Copy the records character for character, from the line with "Click the Beleuchtung" up to and including the line with "I will pos(26,458).", and give nothing else.

[THE RECORDS]
------------------------------------------------------------
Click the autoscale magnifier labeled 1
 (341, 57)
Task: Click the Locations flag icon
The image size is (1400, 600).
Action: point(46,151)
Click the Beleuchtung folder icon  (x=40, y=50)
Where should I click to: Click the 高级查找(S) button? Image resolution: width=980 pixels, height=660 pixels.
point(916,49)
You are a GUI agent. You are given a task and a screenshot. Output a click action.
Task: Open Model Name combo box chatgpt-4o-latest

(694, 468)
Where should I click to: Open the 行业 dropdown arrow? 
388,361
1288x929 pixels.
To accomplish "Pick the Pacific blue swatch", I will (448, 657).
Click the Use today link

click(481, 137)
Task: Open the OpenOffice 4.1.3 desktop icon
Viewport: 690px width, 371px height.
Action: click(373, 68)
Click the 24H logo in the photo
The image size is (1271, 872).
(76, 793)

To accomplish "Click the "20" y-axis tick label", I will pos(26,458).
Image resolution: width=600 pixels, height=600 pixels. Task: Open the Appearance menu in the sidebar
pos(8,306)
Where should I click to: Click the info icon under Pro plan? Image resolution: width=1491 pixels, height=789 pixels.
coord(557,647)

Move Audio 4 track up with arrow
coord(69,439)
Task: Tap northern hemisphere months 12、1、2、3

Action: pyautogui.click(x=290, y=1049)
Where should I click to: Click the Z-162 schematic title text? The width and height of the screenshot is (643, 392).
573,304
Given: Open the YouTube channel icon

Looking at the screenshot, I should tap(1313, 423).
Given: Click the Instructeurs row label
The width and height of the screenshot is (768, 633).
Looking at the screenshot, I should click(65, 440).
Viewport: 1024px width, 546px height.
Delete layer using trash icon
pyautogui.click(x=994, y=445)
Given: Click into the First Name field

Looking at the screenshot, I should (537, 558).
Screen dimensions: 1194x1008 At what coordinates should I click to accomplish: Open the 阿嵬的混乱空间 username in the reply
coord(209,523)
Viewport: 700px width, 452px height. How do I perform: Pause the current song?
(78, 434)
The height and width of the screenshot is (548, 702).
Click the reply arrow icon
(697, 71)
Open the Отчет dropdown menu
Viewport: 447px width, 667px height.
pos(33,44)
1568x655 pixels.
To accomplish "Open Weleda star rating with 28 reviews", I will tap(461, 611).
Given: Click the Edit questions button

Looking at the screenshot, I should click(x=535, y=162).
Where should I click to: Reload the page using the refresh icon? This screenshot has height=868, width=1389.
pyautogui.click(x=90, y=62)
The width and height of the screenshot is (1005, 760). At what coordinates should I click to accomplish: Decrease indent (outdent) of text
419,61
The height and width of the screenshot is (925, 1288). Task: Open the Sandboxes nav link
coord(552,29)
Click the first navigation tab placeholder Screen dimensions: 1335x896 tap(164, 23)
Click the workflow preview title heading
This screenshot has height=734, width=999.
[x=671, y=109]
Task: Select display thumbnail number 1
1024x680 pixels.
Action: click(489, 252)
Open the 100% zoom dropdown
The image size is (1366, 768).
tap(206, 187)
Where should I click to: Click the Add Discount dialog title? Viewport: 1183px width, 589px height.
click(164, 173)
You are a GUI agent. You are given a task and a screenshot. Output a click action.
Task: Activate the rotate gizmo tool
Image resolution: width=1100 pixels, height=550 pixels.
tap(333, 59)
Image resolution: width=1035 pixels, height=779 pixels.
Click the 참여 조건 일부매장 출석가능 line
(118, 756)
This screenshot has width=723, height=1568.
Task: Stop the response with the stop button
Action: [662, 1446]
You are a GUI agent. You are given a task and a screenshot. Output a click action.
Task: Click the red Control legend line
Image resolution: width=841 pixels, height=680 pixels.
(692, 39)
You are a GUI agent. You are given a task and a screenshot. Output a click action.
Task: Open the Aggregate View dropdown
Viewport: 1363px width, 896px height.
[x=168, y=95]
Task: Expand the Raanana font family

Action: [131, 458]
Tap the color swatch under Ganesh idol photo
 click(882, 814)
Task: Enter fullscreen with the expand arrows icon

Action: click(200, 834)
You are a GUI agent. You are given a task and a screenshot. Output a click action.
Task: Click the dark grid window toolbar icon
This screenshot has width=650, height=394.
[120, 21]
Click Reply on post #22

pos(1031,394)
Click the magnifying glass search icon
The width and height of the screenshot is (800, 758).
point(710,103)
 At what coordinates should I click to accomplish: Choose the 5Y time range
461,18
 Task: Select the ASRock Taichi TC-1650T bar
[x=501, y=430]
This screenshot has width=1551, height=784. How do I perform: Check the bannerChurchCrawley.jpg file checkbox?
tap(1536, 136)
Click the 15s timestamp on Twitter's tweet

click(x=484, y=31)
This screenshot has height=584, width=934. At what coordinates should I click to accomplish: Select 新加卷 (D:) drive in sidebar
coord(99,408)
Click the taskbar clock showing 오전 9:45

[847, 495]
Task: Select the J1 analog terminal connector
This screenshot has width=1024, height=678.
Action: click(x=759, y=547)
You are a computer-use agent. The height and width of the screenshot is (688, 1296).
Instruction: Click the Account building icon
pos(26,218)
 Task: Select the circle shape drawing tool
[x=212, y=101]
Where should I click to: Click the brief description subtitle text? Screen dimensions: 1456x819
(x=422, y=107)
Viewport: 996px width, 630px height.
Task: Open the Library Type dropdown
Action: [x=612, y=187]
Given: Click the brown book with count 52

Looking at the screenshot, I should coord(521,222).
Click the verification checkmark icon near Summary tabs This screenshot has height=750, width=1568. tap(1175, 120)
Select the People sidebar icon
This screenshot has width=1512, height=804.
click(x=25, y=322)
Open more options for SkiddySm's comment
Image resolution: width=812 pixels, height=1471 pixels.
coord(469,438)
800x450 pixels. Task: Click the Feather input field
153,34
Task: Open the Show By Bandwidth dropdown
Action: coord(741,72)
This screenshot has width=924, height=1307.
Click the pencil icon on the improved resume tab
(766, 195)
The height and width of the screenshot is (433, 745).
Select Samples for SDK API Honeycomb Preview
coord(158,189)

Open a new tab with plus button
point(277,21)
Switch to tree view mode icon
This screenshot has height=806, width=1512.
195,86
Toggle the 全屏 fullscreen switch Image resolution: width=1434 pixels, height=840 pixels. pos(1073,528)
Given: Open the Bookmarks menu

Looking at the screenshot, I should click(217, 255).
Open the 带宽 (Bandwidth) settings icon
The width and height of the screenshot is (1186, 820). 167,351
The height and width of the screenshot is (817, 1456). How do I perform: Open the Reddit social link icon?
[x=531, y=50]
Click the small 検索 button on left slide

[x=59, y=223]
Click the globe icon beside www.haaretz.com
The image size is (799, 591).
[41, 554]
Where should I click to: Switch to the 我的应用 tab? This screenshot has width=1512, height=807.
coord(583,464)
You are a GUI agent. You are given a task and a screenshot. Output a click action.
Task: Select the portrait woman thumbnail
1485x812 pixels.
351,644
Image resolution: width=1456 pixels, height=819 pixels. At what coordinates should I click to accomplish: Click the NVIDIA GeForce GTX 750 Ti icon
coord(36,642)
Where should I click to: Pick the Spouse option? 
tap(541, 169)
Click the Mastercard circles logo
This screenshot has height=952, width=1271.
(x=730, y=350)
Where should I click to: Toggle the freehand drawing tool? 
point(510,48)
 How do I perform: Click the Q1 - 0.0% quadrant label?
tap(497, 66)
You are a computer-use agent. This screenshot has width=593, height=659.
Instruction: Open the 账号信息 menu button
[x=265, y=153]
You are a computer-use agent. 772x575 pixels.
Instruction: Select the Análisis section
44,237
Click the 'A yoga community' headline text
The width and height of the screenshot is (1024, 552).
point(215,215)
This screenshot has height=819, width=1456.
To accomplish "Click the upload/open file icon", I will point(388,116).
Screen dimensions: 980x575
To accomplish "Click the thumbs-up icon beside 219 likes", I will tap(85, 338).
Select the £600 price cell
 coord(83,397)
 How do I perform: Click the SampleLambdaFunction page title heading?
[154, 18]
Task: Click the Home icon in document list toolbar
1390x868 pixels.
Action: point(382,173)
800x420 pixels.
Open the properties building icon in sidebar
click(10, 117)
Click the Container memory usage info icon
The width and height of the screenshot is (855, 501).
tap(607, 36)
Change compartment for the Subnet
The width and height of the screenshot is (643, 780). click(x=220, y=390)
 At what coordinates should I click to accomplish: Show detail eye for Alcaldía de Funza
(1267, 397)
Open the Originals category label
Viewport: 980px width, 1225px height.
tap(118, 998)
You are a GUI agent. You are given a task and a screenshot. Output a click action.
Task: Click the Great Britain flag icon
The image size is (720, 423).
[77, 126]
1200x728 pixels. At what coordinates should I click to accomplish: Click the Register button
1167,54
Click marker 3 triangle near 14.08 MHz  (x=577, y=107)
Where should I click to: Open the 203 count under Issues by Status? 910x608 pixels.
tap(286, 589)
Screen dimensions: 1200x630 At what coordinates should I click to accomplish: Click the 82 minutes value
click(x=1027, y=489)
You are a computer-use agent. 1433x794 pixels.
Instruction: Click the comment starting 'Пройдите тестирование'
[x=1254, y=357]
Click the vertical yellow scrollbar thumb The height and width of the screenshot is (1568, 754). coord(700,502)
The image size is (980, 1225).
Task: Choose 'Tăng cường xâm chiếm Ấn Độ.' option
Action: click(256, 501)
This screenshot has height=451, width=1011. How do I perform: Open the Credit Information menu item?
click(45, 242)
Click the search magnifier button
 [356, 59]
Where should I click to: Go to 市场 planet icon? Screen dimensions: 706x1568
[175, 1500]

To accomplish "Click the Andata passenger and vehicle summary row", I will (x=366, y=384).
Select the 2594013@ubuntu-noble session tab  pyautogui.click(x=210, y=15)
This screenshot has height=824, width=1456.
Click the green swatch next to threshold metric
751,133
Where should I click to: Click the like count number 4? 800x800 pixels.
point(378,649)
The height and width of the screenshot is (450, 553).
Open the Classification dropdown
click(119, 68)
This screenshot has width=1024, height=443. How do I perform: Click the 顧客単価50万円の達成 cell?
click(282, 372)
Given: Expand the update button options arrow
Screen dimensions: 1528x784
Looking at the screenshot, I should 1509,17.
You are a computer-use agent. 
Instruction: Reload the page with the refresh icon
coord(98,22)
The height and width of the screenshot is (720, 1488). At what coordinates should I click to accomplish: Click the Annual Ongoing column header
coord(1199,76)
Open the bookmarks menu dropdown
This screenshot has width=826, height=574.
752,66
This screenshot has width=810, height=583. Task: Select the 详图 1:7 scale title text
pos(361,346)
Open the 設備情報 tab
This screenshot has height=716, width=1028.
------------------------------------------------------------
[EXERCISE OUTPUT]
Click the Beleuchtung folder icon  (x=40, y=50)
Where should I click to: Click the 高级查找(S) button? Image resolution: width=980 pixels, height=660 pixels.
point(916,49)
You are a GUI agent. You are given a task and a screenshot. Output a click action.
Task: Open Model Name combo box chatgpt-4o-latest

(694, 468)
Where should I click to: Open the 行业 dropdown arrow? 
388,361
1288x929 pixels.
To accomplish "Pick the Pacific blue swatch", I will (448, 657).
Click the Use today link

click(481, 137)
Task: Open the OpenOffice 4.1.3 desktop icon
Viewport: 690px width, 371px height.
Action: click(373, 68)
Click the 24H logo in the photo
The image size is (1271, 872).
(76, 793)

To accomplish "Click the "20" y-axis tick label", I will pos(26,458).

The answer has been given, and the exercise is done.